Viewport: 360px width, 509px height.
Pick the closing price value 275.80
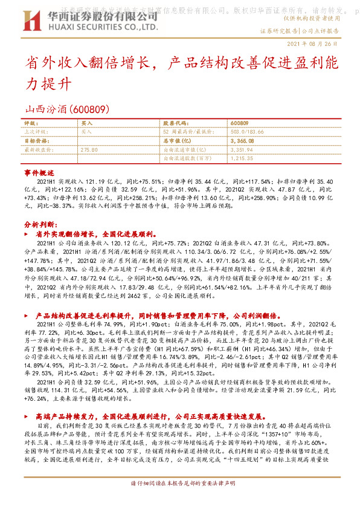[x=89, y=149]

==

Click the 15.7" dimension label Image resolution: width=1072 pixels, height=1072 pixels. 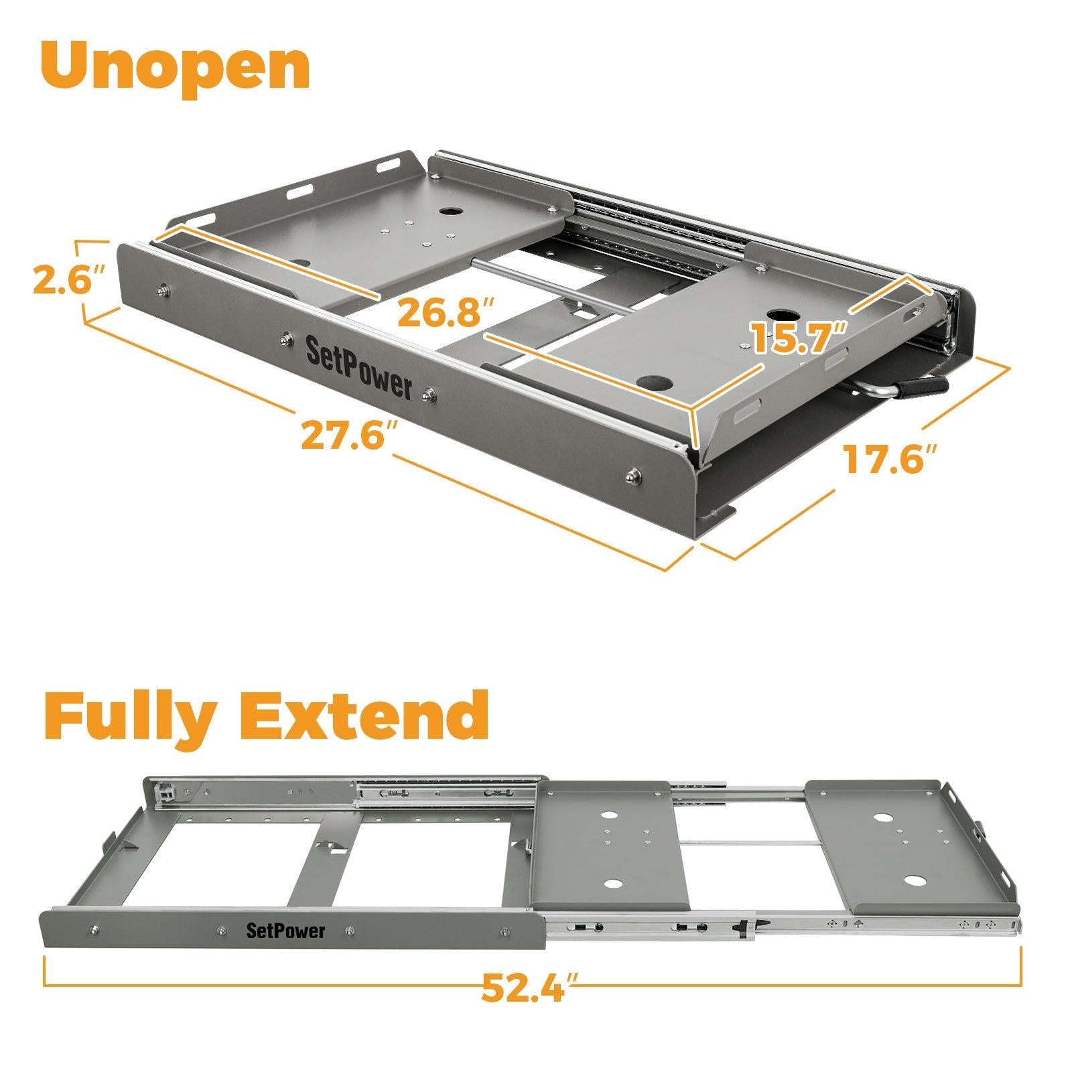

* * *

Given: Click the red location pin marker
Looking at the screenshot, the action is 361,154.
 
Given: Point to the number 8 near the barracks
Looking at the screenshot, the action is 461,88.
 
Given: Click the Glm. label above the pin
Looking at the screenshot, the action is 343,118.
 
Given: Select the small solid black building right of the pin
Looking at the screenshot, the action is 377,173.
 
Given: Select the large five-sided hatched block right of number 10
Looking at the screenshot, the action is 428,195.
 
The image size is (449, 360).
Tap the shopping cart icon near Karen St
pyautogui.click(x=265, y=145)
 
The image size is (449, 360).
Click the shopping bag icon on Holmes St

» GOAL: Format the lines starting at the one that contains "Viewport: 360px width, 509px height." and ending at the one that contains "[x=89, y=149]" as a JSON list of strings, one string per line, with blank lines left out. Leave the pictures out of the answer.

» ANSWER IN FULL:
[
  "Viewport: 360px width, 509px height.",
  "Pick the closing price value 275.80",
  "[x=89, y=149]"
]